Every time I kill a Frenchman, I hear their pleas for help. I hear them screaming at me about their children, how smart and respectful they are. The screams and pleas alone kill you inside, even if you don't understand the language. If you do understand it, then may you be blessed; it is hell. No, hell would be better. Choosing death is surely wiser than enduring the guilt of murder, enduring the fact that you've murdered people with families they love... families that love them.
I have contemplated suicide too many times, only to realize that it is impossible. In a world where my family is eagerly awaiting my return, desperately hoping that I will survive all these missions and come back home. My family would cry if I were to return injured, and it would nearly destroy some of them if I were to either return with life-threatening damages or not return at all. I can only imagine the expressions on their faces when news arrives that it wasn't the enemy who killed me, but my own stupid hands.
"Je ne dérange pas la mort," she coos. I do not mind death. "M'ai une famille pour prendre soin de." But I have a family to care for. "Désolé. Je ne peux pas mourir." Sorry. I cannot die.
With that, she turns around adroitly and sprints off in the opposite direction. It's stupid, because what I've got here is a gun. The fact that I'm on a battlefield symbolizes the fact that I'm half-decent at using it, and in my case, experience has honed my techniques enough that my accuracy is pretty good. Really, accuracy isn't even needed. She's not very fast.
I aim my gun at her, wondering why I didn't shoot her when I had her right in my grasp. It's an important task that cannot go wrong. She is the wife of the enemy's leader, and I hear she is a Lady Macbeth, the one who controls everything behind the sidelines. Her death would bring drastic improvement to the situation of the war for my country. Yet, no matter how hard I try, I cannot bring myself to push the trigger. I quickly realize why my hand refuses to obey.

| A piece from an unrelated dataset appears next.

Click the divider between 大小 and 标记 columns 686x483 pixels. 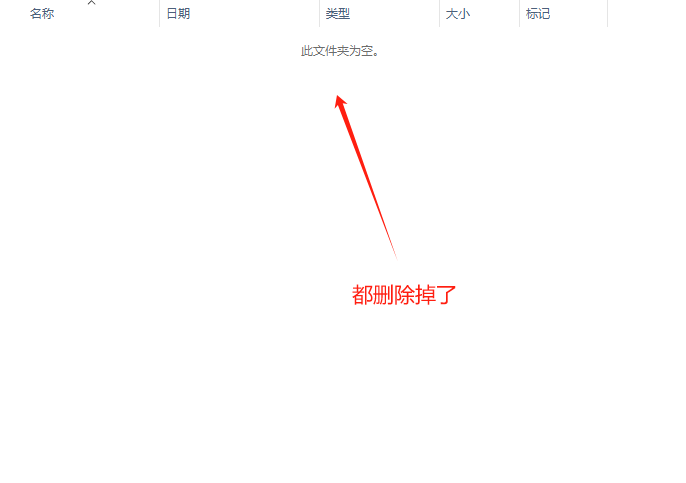520,14
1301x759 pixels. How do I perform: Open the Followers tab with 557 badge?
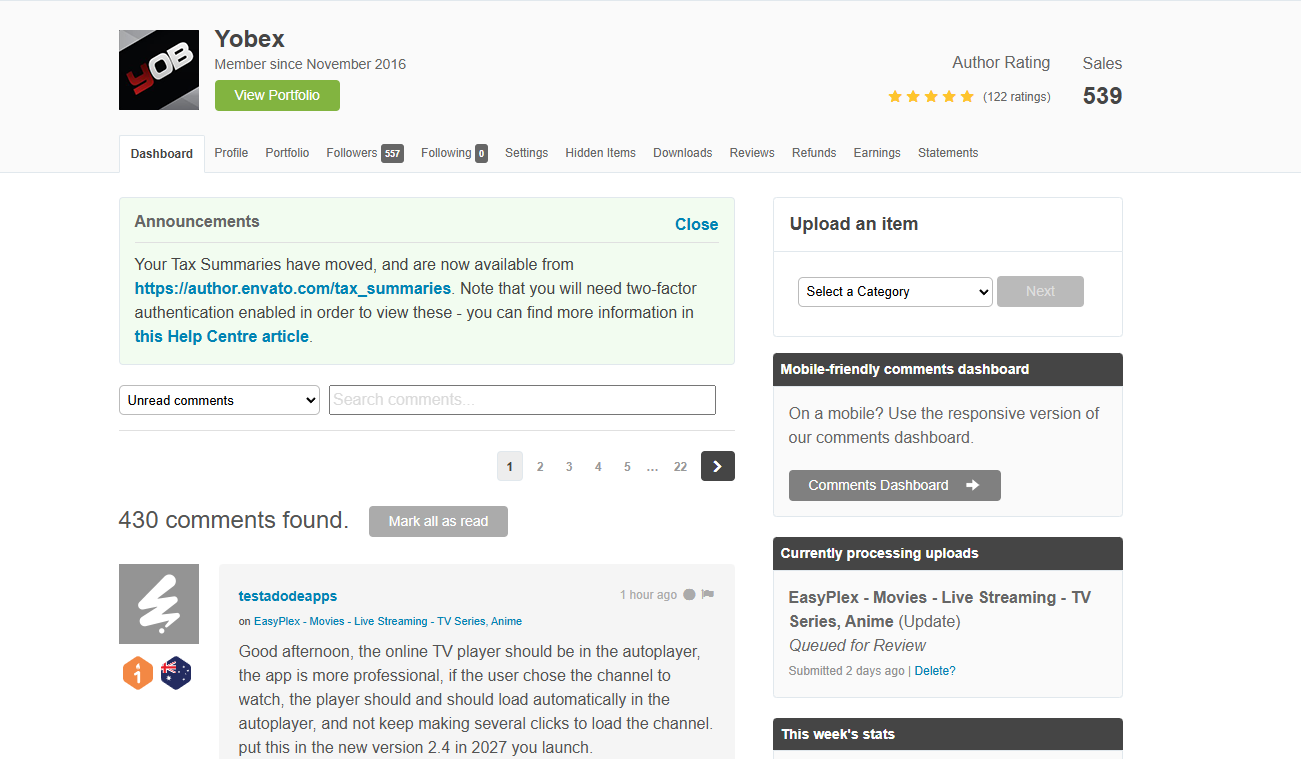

Looking at her is like staring at a mirror. She reminds me of myself. It's the way she tries to convince herself that she's not selfish enough to live despite the guilt that threatens her everyday life. She blames the urge to live on her family, claiming that her family needs her.
Honestly, though... no matter how much they love us, no matter how long it will take for them to adjust to our deaths, we're replaceable. We are nothing special. I let the woman go. Someone else will get her eventually. I'm not letting her live, only postponing her death. Suddenly, like a bright light bulb above my head, I know just what I want to do.
And I'll do it with my very last bullet.